(Listed records begins)

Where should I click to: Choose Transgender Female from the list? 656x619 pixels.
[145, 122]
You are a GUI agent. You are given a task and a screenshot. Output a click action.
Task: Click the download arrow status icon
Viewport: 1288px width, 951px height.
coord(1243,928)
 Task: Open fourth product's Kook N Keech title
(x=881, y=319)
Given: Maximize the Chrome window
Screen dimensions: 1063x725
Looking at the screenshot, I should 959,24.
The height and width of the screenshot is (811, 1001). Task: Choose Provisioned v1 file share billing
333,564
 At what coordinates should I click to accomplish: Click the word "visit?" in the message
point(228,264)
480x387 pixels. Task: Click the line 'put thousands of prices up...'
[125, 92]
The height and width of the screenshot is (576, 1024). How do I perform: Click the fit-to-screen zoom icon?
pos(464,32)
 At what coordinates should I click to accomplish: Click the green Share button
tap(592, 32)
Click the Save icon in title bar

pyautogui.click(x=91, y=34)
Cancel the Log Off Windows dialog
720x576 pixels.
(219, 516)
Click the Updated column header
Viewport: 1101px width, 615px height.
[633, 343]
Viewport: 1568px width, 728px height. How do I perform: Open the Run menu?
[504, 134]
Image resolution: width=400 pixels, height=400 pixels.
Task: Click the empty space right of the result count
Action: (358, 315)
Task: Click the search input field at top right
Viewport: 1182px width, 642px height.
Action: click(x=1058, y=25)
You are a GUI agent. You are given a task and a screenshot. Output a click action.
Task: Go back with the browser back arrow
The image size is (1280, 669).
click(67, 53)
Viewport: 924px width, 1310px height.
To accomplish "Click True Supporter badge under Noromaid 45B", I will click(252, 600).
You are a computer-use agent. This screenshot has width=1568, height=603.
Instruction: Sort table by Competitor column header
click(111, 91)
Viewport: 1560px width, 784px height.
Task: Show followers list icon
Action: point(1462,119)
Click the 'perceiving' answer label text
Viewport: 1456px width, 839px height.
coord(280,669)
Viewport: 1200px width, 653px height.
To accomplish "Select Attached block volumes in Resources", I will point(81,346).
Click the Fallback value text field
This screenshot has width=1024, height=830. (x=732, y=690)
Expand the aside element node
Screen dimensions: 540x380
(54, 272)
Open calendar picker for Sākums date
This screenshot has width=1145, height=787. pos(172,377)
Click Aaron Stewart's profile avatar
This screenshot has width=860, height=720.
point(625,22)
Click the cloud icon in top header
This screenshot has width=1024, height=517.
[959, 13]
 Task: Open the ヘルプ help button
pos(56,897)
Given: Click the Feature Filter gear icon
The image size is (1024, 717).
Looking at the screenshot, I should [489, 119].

(Listed records ends)

- Task
Write every entry out again. Leave each one exactly as it is.

- Written answer
Where should I click to: Choose Transgender Female from the list? 656x619 pixels.
[145, 122]
You are a GUI agent. You are given a task and a screenshot. Output a click action.
Task: Click the download arrow status icon
Viewport: 1288px width, 951px height.
coord(1243,928)
 Task: Open fourth product's Kook N Keech title
(x=881, y=319)
Given: Maximize the Chrome window
Screen dimensions: 1063x725
Looking at the screenshot, I should 959,24.
The height and width of the screenshot is (811, 1001). Task: Choose Provisioned v1 file share billing
333,564
 At what coordinates should I click to accomplish: Click the word "visit?" in the message
point(228,264)
480x387 pixels. Task: Click the line 'put thousands of prices up...'
[125, 92]
The height and width of the screenshot is (576, 1024). How do I perform: Click the fit-to-screen zoom icon?
pos(464,32)
 At what coordinates should I click to accomplish: Click the green Share button
tap(592, 32)
Click the Save icon in title bar

pyautogui.click(x=91, y=34)
Cancel the Log Off Windows dialog
720x576 pixels.
(219, 516)
Click the Updated column header
Viewport: 1101px width, 615px height.
[633, 343]
Viewport: 1568px width, 728px height. How do I perform: Open the Run menu?
[504, 134]
Image resolution: width=400 pixels, height=400 pixels.
Task: Click the empty space right of the result count
Action: (358, 315)
Task: Click the search input field at top right
Viewport: 1182px width, 642px height.
Action: click(x=1058, y=25)
You are a GUI agent. You are given a task and a screenshot. Output a click action.
Task: Go back with the browser back arrow
The image size is (1280, 669).
click(67, 53)
Viewport: 924px width, 1310px height.
To accomplish "Click True Supporter badge under Noromaid 45B", I will click(252, 600).
You are a computer-use agent. This screenshot has width=1568, height=603.
Instruction: Sort table by Competitor column header
click(111, 91)
Viewport: 1560px width, 784px height.
Task: Show followers list icon
Action: point(1462,119)
Click the 'perceiving' answer label text
Viewport: 1456px width, 839px height.
coord(280,669)
Viewport: 1200px width, 653px height.
To accomplish "Select Attached block volumes in Resources", I will point(81,346).
Click the Fallback value text field
This screenshot has width=1024, height=830. (x=732, y=690)
Expand the aside element node
Screen dimensions: 540x380
(54, 272)
Open calendar picker for Sākums date
This screenshot has width=1145, height=787. pos(172,377)
Click Aaron Stewart's profile avatar
This screenshot has width=860, height=720.
point(625,22)
Click the cloud icon in top header
This screenshot has width=1024, height=517.
[959, 13]
 Task: Open the ヘルプ help button
pos(56,897)
Given: Click the Feature Filter gear icon
The image size is (1024, 717).
Looking at the screenshot, I should [489, 119].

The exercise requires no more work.